The landscape of possible exposure risks is so large, prioritization is mandatory. If you are prioritizing with ignorance of location and flow of sensitive data, how can you possibly be doing a good job of defense?
Most NSM practitioners have a very remote understanding of these crucial facts of the enterprises they attempt to defend. Closing that ignorance gap is a more reasonable interpretation of what is meant by "Protect the Data".
Kevin Rowney
Founder, Vontu (now part of Symantec)
Your post attacks the ICRM point-of-view and explicitly promotes classic countermeasures like defending the network, the platform, the o.s., and the apps.
The same thing I said about NSM practitioners (they have a limited understanding of where the most crucial data is and where it flows) is equally applicable to practitioners of these other countermeasures.
So ok we agree: you are not saying NSM is "the answer". Where we differ: your dismissal of the ICRM point-of-view.

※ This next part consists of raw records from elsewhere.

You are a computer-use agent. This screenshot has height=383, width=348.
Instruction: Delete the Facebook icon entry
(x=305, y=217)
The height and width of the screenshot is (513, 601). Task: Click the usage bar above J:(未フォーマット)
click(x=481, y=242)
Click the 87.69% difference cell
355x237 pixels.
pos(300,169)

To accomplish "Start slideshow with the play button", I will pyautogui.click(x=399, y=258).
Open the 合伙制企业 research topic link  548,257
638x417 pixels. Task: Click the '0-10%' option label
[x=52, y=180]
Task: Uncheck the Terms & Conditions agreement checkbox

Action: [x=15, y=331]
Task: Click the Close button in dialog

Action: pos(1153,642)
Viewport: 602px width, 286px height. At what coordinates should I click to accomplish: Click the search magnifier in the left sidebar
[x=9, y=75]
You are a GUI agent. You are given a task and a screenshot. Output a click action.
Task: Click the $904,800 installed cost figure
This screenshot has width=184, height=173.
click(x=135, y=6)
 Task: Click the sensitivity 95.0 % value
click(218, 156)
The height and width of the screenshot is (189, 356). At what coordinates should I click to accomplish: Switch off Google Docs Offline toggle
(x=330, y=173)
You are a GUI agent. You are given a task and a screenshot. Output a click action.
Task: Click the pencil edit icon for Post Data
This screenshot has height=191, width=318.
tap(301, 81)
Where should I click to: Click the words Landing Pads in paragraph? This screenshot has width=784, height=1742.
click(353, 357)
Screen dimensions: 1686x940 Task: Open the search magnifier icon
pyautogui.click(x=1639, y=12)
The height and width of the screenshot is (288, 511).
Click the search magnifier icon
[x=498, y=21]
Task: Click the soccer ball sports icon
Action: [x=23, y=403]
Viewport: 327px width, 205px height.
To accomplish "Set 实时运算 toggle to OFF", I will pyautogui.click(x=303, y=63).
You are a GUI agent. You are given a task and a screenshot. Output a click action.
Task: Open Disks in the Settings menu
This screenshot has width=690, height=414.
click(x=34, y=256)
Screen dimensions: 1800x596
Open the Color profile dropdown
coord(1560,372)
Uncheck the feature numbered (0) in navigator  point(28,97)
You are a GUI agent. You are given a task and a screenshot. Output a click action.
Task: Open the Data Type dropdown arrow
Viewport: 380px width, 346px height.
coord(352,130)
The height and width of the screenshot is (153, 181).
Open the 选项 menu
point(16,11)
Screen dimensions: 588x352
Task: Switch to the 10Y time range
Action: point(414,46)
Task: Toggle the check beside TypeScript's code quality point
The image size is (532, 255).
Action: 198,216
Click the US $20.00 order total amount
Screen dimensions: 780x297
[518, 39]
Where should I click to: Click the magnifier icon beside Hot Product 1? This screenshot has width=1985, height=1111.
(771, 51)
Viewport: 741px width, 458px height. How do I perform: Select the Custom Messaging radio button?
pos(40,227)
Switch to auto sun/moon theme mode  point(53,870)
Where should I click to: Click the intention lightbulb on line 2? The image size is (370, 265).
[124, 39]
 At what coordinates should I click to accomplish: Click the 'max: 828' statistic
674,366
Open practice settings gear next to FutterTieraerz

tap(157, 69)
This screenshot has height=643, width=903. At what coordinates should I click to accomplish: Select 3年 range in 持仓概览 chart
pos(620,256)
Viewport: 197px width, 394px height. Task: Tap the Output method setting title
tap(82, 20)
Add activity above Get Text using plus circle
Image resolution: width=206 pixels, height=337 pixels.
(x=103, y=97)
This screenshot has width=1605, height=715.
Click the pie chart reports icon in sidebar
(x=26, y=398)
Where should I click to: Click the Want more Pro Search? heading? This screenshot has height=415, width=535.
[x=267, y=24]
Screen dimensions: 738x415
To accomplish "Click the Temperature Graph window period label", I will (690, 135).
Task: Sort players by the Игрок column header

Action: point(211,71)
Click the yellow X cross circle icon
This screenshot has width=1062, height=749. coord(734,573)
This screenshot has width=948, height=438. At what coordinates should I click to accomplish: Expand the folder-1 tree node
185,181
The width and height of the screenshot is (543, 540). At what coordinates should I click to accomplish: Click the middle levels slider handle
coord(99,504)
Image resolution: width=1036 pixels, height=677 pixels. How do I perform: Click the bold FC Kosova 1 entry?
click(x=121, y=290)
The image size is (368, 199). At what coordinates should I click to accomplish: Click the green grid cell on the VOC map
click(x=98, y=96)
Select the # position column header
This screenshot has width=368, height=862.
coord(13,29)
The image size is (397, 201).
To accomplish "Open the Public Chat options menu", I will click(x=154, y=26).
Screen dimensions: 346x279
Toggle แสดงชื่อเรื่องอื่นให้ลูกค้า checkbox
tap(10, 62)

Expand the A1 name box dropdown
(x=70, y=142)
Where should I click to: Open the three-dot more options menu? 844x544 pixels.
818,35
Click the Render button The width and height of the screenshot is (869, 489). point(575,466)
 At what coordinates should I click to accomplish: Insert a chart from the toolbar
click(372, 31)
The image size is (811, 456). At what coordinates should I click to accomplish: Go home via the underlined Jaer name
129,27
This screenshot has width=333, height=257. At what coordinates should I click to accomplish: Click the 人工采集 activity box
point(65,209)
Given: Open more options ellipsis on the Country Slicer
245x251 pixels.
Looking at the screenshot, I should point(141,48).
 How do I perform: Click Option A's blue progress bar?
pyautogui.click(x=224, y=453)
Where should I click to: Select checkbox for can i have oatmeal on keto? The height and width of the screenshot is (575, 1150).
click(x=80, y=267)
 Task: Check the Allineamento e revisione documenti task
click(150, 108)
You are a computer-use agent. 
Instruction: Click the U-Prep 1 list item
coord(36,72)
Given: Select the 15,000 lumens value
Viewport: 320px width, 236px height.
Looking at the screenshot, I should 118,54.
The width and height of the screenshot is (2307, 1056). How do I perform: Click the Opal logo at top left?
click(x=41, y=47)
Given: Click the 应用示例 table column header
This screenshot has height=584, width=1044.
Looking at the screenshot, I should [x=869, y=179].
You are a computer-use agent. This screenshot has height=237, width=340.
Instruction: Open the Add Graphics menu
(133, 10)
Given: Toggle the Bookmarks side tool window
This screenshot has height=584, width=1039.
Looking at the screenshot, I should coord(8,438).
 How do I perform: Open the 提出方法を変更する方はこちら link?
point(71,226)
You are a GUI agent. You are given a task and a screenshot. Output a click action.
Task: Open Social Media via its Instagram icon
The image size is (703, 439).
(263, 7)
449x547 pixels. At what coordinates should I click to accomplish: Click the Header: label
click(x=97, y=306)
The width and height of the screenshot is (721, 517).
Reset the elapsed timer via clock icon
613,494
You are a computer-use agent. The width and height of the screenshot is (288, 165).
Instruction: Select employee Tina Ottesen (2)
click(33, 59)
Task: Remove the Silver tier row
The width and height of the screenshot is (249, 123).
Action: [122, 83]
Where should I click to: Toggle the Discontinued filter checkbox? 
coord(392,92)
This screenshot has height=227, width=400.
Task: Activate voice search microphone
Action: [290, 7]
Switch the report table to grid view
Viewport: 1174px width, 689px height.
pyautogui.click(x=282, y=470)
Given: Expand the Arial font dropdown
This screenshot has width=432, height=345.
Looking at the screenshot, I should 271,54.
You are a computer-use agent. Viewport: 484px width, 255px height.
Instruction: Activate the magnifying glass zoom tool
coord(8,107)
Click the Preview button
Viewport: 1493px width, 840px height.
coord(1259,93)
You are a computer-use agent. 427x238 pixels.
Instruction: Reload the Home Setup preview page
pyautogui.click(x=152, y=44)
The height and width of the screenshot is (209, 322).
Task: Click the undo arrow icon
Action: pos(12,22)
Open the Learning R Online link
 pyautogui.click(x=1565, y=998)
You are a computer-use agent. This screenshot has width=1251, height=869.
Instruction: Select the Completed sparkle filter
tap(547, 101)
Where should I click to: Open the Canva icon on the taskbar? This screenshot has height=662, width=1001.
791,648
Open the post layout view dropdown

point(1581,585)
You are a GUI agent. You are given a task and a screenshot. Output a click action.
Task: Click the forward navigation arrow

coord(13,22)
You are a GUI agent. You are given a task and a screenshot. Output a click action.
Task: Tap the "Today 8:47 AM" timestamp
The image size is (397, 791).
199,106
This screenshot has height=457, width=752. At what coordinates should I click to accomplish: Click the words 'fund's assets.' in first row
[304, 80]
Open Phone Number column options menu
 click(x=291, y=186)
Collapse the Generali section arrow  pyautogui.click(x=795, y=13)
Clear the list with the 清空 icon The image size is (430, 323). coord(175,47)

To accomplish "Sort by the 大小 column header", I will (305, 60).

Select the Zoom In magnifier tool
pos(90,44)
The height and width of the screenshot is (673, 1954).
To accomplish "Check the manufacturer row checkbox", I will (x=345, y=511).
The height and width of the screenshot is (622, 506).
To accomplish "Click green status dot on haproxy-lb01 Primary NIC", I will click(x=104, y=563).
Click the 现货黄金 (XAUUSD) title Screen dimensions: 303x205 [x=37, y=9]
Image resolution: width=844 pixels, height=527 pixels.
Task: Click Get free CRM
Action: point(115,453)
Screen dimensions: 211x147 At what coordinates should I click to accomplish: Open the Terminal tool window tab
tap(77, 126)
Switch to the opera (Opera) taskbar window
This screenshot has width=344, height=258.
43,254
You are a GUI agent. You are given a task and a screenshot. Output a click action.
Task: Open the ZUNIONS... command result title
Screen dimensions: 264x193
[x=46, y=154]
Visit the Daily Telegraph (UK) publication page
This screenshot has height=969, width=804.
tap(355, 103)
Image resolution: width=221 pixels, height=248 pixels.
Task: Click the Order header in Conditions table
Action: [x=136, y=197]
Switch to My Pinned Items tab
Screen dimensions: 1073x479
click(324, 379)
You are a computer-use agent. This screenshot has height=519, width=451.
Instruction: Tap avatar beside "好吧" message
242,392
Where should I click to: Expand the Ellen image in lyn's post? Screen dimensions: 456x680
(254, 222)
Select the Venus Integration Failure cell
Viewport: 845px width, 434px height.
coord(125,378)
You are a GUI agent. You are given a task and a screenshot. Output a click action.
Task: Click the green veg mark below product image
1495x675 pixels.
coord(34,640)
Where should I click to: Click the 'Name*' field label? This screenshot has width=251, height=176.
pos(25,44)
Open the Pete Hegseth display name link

Security practitioners need to get a grip of this fact: many enterprises now use information centric techniques as a primary means of prioritization of the management of risk.
Dismissing "Protect the Data" as mere ignorant sloganeering isn't doing justice to facts on the ground. Many teams with good network/o.s./app security protections are missing cases of breach on a regular basis.
Cases of breach that would've been nailed by Information Centric approaches.
Kevin Rowney
http://www.greebo.net/2009/10/12/protect-the-data-idiot-redux/
Chris Farley interviewing Paul McCartney:
Chris Farley: Um, hi. Welcome to The Chris Farley Show. I'm.. Chris Farley.. and, my guest tonight is.. one of the.. greatest musicians.. uh, rock musicians. I guess, songwriter, ever. [ Smacks himself ] GOD! That sounds stupid! God, I'm an idiot!
So I wrote:
I think of Chris Farley smacking his head saying "IDIOT!" when I hear "protect the data."
"Oh right, that's what we should have been doing for the last 10, 20, 30 years -- protect the data! I feel so stupid to have not done that! IDIOT!"
In other words, supposedly "protect the data" is the silver bullet we should have been pursuing for the last several decades, and only now we're realizing it! Cue Farley: "Idiot!"
Myth #2 -- The standard model of perimeter security protects the enterprise...
When we look over the large number of data breach events that our customers prevented using DLP and when we see publicly reported breach events that clearly would have been stopped by our software had we been there - it's hard not to conclude that a central failing of the standard model is that it does not protect the data itself. The standard model does a fine job of protecting the containers of confidential data (firewalls protect the LAN, endpoint protection protects the hosts, access control protects the apps and files) but the data itself is left completely unprotected by these countermeasures.
Please tell me what is "the data itself" is. This might help focus the discussion. Thank you.
You're 100% right - I've never seen SNL or the great Chris Farley performing that skit. Even though I was in the USA, and SNL has been broadcast here in Australia on cable for a few years.
However, it still comes across with a real lack of irony and a very strong case FOR protecting containers.
For the record, I'm all for protecting containers, but only those containers that I've identified as holding or passing suitably classified data that we care about.
At the end of the day, if someone is willing to leak information, we have a HR problem, not a technical problem. I think too many security professionals forgot that very simple weak link - humans.
Looking forward to more of your posts - always thought provoking.
thanks,
Andrew
I also firmly believe in what you said at the end, and I think too many people take stances/approaches that disregard this simple truth:
"...no one in history has ever found a way to defeat crime, espionage, or any of the true names for the so-called "information security" challenges we face."